Dalam video tersebut, ibunda Badru tak kuasa menahan tangis. Ia menyampaikan bahwa tidak ada seorang pun yang memilih terlahir dengan disabilitas, dan meminta masyarakat untuk berhenti menghina fisik orang lain.
“Kami tidak bisa memilih, karena ini adalah pemberian dari Tuhan,” ujarnya dengan suara bergetar.
Meski pelaku telah menyampaikan permintaan maaf secara terbuka, pertanyaan hukum tetap mengemuka, apakah klarifikasi dan permintaan maaf bisa menghapus pidana?
Berdasarkan KUHP dan Undang-Undang ITE, tindakan penghinaan fisik di tempat umum termasuk tindak pidana yang dapat dikenakan sanksi hukum.
Berikut dasar hukum yang mengatur tindakan bullying fisik dan verbal:
– Pasal 310 KUHP: Penghinaan di muka umum dapat dipidana hingga 9 bulan penjara atau denda Rp 4.500.
– Pasal 315 KUHP: Penghinaan ringan di tempat umum dapat dipidana hingga 4 bulan 2 minggu atau denda Rp 4.500.
– Pasal 27A Jo. Pasal 45 ayat (4) UU ITE: Penyerangan kehormatan melalui media elektronik dapat dipidana hingga 2 tahun penjara atau denda Rp 400 juta.

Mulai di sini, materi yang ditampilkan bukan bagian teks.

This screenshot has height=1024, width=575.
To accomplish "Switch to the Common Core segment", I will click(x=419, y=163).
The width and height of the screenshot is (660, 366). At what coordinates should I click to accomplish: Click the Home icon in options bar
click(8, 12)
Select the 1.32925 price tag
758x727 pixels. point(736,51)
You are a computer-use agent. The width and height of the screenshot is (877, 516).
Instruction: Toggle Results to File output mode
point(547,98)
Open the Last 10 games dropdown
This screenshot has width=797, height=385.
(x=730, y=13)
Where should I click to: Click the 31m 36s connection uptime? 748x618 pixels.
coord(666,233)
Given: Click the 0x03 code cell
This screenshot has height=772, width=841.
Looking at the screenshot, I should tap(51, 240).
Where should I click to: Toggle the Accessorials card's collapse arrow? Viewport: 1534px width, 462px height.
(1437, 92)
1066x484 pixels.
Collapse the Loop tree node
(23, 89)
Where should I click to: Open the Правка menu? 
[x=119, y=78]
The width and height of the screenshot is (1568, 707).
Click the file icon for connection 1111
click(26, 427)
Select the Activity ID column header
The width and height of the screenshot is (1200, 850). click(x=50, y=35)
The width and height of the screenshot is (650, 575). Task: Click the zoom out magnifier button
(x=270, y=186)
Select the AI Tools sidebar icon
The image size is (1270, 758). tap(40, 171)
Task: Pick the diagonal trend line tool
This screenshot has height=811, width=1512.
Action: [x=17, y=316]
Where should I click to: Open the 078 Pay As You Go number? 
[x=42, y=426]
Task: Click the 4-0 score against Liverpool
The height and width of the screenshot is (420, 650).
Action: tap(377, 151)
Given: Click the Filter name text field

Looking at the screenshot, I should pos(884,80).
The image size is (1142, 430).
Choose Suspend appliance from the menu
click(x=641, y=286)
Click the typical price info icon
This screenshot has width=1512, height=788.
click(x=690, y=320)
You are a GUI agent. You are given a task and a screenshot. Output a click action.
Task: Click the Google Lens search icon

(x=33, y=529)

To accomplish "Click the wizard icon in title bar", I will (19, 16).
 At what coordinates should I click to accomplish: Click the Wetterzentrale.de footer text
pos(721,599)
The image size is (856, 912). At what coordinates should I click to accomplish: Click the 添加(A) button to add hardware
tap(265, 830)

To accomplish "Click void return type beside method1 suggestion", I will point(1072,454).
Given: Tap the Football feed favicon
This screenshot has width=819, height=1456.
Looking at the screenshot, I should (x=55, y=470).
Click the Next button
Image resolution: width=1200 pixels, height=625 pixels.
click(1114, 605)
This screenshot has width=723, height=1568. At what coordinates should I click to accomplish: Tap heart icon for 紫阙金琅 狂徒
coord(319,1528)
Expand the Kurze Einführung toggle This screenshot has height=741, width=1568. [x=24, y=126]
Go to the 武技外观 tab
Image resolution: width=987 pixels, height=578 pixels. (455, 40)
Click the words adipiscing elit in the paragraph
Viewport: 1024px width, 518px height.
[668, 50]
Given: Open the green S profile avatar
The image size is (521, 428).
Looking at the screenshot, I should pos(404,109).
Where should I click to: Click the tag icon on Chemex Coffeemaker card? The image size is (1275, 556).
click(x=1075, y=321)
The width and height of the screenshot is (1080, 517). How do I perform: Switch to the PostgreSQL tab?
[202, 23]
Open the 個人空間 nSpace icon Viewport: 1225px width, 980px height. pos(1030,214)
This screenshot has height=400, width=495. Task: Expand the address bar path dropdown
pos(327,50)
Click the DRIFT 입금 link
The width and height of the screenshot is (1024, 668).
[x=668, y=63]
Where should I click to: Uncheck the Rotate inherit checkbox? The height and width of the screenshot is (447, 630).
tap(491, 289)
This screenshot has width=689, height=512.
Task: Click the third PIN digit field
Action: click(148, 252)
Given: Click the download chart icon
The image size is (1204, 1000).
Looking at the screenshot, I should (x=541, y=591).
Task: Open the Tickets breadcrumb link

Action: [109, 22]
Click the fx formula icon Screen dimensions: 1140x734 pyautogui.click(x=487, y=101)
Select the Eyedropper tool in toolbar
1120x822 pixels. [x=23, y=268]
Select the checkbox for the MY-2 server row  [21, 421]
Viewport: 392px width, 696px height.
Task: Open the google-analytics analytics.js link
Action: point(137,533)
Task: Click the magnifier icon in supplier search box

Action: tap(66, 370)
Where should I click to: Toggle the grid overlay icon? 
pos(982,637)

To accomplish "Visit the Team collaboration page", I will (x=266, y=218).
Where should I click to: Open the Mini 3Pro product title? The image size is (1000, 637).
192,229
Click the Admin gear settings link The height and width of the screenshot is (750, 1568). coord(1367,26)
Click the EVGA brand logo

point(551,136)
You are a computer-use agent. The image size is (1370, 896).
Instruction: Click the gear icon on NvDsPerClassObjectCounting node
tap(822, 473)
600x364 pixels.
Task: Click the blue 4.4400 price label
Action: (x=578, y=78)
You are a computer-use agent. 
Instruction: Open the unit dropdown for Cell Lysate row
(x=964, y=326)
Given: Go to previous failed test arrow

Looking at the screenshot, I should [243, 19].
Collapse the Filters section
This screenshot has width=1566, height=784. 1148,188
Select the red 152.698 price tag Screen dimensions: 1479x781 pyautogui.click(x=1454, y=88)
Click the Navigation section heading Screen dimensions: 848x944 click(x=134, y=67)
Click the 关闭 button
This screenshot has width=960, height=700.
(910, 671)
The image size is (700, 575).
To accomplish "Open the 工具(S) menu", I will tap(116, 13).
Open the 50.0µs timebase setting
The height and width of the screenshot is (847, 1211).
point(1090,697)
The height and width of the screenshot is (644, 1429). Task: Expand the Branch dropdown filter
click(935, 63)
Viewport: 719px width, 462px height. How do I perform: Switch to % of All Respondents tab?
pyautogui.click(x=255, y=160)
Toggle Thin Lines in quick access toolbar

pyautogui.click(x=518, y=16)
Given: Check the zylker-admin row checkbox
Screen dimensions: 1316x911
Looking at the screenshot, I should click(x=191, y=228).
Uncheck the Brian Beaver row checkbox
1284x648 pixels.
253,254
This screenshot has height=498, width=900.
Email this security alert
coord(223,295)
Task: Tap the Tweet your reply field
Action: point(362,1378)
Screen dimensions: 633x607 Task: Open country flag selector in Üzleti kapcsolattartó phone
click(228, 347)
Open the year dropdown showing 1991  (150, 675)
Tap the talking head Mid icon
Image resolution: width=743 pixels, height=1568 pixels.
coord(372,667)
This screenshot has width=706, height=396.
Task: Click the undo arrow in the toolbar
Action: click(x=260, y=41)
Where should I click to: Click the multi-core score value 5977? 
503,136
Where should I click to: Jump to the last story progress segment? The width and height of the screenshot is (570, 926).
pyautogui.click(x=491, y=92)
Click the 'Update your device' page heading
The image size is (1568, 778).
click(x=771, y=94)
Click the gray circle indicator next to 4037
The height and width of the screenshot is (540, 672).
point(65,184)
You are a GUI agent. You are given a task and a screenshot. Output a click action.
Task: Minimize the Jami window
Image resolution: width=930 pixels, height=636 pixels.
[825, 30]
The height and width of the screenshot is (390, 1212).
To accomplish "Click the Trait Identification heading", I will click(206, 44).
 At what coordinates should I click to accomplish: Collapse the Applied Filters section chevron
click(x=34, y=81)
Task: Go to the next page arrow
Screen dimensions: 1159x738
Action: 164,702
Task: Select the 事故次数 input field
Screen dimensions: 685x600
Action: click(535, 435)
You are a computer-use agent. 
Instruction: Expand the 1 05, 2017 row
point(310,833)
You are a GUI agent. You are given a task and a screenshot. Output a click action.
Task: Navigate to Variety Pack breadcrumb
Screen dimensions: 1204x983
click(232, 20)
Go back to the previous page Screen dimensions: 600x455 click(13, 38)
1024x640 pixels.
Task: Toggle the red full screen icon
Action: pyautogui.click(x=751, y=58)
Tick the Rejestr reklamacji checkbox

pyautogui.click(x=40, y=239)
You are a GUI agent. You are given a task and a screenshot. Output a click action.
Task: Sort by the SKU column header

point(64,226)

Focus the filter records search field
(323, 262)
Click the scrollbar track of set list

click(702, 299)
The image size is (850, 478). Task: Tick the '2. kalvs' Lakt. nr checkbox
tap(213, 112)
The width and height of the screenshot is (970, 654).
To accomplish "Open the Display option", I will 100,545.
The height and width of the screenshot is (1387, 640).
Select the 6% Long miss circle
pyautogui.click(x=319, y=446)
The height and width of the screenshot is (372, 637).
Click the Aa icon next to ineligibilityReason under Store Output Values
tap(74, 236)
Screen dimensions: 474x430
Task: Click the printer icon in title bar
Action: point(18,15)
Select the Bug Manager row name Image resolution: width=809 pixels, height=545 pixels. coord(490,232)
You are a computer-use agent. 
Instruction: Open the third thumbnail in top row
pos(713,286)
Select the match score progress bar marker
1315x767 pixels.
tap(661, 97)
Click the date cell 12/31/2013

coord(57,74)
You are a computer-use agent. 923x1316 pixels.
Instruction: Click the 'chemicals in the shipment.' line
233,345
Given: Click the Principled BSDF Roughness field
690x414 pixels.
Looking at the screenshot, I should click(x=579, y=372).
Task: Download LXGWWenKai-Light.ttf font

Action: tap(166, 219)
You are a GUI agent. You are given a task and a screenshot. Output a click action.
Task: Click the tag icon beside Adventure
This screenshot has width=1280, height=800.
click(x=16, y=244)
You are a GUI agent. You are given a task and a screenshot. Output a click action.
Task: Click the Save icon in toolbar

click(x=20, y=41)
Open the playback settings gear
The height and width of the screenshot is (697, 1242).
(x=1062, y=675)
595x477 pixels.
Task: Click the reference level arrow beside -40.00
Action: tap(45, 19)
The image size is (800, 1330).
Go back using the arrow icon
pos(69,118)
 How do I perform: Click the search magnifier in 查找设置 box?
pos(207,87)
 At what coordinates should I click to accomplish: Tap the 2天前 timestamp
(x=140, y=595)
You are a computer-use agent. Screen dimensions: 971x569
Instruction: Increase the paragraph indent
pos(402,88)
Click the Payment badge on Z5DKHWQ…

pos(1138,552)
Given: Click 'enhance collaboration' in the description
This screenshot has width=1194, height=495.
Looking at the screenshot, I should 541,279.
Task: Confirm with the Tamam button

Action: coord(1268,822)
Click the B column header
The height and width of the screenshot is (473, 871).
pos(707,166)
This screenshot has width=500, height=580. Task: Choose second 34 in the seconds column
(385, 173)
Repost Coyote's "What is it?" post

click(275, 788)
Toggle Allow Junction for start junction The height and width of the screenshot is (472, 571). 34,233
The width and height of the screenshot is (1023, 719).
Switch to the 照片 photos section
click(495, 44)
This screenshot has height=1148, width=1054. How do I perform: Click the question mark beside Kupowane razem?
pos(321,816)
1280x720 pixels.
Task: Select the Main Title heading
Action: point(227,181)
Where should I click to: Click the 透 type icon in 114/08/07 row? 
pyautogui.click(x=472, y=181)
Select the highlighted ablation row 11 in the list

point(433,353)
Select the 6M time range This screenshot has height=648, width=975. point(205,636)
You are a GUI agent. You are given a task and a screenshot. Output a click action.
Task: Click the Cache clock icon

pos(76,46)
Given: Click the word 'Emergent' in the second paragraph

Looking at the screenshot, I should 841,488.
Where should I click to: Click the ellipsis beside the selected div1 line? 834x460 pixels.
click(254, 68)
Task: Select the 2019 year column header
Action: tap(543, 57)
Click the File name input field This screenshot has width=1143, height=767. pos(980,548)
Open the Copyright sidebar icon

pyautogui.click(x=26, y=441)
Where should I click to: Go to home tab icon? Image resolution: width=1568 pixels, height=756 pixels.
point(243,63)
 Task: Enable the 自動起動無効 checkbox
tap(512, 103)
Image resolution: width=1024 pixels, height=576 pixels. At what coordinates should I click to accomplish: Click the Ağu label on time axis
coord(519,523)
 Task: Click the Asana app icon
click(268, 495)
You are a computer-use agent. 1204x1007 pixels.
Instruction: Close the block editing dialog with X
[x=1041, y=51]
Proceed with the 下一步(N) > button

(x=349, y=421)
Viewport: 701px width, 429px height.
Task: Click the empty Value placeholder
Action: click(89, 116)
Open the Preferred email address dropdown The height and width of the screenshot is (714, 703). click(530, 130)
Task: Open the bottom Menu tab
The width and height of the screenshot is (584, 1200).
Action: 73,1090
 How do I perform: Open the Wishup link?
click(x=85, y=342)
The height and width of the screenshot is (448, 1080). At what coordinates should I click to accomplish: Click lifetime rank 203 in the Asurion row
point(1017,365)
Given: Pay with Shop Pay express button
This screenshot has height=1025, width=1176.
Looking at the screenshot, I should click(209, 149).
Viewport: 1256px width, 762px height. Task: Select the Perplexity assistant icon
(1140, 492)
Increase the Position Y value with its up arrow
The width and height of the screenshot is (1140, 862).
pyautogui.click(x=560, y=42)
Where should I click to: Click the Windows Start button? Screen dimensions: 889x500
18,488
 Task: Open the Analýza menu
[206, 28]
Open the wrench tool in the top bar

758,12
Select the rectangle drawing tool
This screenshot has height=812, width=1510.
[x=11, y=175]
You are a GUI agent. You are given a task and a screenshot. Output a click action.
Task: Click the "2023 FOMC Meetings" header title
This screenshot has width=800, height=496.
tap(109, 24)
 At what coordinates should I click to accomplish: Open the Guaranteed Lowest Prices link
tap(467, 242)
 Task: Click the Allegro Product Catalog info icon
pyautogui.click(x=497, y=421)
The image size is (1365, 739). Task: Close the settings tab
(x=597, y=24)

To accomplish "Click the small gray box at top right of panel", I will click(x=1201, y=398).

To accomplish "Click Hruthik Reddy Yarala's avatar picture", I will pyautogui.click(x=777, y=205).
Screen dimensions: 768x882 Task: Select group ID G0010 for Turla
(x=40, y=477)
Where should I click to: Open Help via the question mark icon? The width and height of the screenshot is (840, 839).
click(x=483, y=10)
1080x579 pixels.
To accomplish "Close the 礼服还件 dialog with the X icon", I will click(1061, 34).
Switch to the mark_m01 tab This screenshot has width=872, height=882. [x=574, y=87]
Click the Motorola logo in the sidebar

– Pasal 28 ayat (2) Jo. Pasal 45A ayat (2) UU ITE: Penghasutan kebencian terhadap kelompok, termasuk penyandang disabilitas, dapat dipidana hingga 6 tahun penjara atau denda Rp 1 miliar.
– Pasal 45 ayat (5) UU ITE: Tindak pidana ini merupakan delik aduan, hanya dapat diproses atas laporan korban.
– Pasal 8 Perpol No. 8 Tahun 2021: Kasus ITE dapat diselesaikan melalui restorative justice dengan syarat tertentu.
Penghinaan terhadap Badru terjadi di stadion, yang merupakan ruang publik. Berdasarkan Pasal 310 dan 315 KUHP, tindakan tersebut termasuk penghinaan di muka umum dan dapat diproses hukum jika ada pengaduan dari korban.
Meski pelaku telah meminta maaf, luka psikologis yang dialami Badru dan keluarganya tidak serta-merta hilang.
Kasus ini menjadi pengingat penting bahwa bullying fisik bukan sekadar candaan, melainkan pelanggaran hukum yang berdampak nyata.
Publik diharapkan lebih sadar dan bijak dalam bersikap, terutama terhadap penyandang disabilitas yang berhak atas perlakuan setara dan bermartabat.